(WORK TO BE COMPLETED): Your answer must be the line holding "Instruction: Click the getLogger" followed by every later line through the end of the entries, exactly as written.

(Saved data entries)
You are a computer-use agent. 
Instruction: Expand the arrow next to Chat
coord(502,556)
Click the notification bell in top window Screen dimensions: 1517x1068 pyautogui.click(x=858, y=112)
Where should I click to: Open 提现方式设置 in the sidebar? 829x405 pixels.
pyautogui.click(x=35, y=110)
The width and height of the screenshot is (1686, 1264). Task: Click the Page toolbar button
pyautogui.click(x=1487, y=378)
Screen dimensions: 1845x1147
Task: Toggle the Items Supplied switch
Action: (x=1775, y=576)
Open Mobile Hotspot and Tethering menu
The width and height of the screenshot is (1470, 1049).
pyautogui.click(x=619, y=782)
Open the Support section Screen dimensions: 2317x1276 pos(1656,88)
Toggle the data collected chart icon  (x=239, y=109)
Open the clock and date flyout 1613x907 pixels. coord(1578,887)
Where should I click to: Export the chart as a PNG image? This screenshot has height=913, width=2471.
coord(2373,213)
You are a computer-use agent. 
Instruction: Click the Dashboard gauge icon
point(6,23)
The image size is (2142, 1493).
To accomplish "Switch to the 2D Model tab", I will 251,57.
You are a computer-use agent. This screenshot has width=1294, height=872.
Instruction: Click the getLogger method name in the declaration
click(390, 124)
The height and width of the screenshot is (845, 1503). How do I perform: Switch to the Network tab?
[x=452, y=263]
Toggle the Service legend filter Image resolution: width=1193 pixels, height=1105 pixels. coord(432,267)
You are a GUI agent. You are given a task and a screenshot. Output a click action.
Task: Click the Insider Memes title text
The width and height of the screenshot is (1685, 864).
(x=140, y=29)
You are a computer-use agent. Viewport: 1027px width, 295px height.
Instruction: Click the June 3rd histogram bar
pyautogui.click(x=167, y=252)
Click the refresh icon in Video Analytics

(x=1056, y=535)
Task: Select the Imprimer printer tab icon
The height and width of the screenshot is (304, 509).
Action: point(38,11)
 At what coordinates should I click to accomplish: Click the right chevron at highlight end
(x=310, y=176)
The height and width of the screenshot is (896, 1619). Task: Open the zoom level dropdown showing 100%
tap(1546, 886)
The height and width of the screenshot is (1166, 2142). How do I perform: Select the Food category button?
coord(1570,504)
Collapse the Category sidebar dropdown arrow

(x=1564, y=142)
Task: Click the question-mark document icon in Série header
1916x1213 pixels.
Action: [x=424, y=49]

(TASK RESULT):
Instruction: Click the getLogger method name in the declaration
click(390, 124)
The height and width of the screenshot is (845, 1503). How do I perform: Switch to the Network tab?
[x=452, y=263]
Toggle the Service legend filter Image resolution: width=1193 pixels, height=1105 pixels. coord(432,267)
You are a GUI agent. You are given a task and a screenshot. Output a click action.
Task: Click the Insider Memes title text
The width and height of the screenshot is (1685, 864).
(x=140, y=29)
You are a computer-use agent. Viewport: 1027px width, 295px height.
Instruction: Click the June 3rd histogram bar
pyautogui.click(x=167, y=252)
Click the refresh icon in Video Analytics

(x=1056, y=535)
Task: Select the Imprimer printer tab icon
The height and width of the screenshot is (304, 509).
Action: point(38,11)
 At what coordinates should I click to accomplish: Click the right chevron at highlight end
(x=310, y=176)
The height and width of the screenshot is (896, 1619). Task: Open the zoom level dropdown showing 100%
tap(1546, 886)
The height and width of the screenshot is (1166, 2142). How do I perform: Select the Food category button?
coord(1570,504)
Collapse the Category sidebar dropdown arrow

(x=1564, y=142)
Task: Click the question-mark document icon in Série header
1916x1213 pixels.
Action: [x=424, y=49]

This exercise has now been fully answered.